Last year we acquired chickens. After a traumatic first week, during which I staple-gunned myself inside the hen house, the chooks settled in well and became part of the homestead. The children gave them names; Mrs Greedy, Queenie and Princess Layer, which cemented their roles as family members and made it difficult for us to consider eating them when they destroyed my vegetable patch and scratched the lawn back to bare earth.

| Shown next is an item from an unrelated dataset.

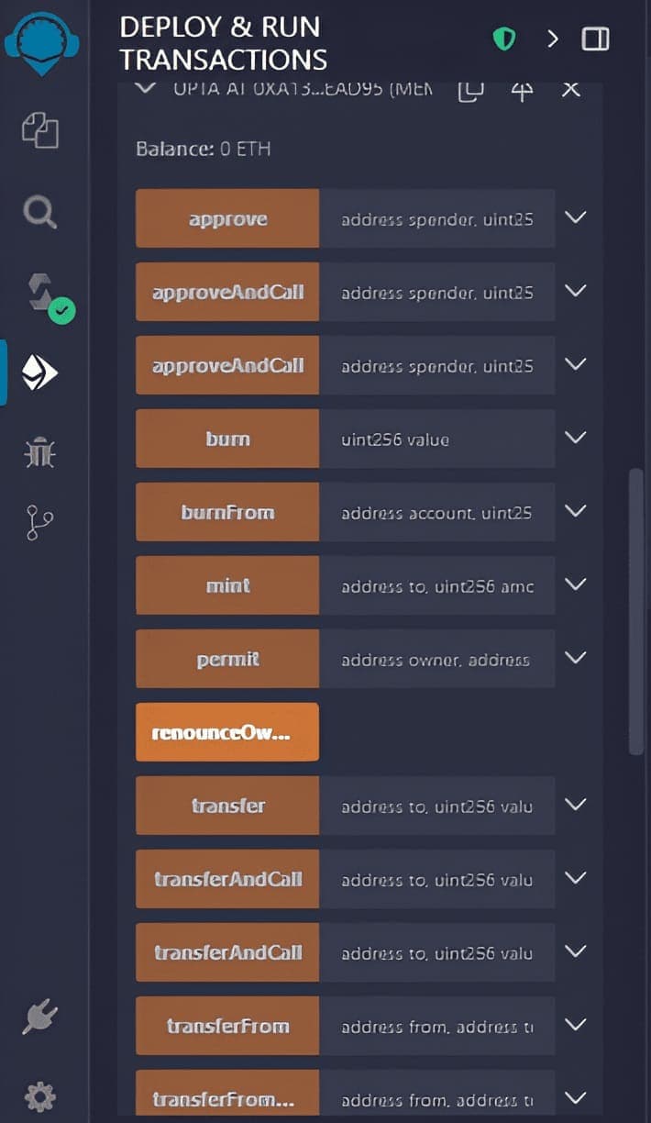Open the Plugin Manager plug icon
Viewport: 651px width, 1123px height.
pyautogui.click(x=40, y=1017)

Over the last few months a disturbing change has occurred in Princess Layer. Her comb, the small red crest on her head, has swollen to twice its size and deepened in colour. Beneath her beak her wattle mirrors this newly acquired mohican; the heavy red flaps wobbling indignantly like an old man’s dewlaps as she struts up and down the run. Princess Layer has appointed herself Guardian of the Hen House, waiting until the others are in bed before she checks the run is free from intruders and retreats into the house, no doubt to break wind and hog the duvet.
Each morning it is Princess Layer who emerges first into the run, waking at the crack of dawn to demonstrate her husky morning voice. Midway between the happy bok-bok of her flatmates and the fully-fledged crow of a rooster, she is like a thirteen year old boy with no control over his vocal chords. I fear it is only a matter of time before Princess Layer takes charge of the remote control, leaves her socks balled up on the bathroom floor and the top off the toothpaste. In short, our chicken puts the he into hen.
Mrs Greedy and Queenie seem unaffected by this unusual turn of events, seemingly happy to be bossed about by one of their own. The children are mildly confused by Princess Layer’s apparent sex change, and should she continue to perfect her crow I suspect the neighbours will be plotting her demise. Me, I just think it’s a bit of a cockerel-up.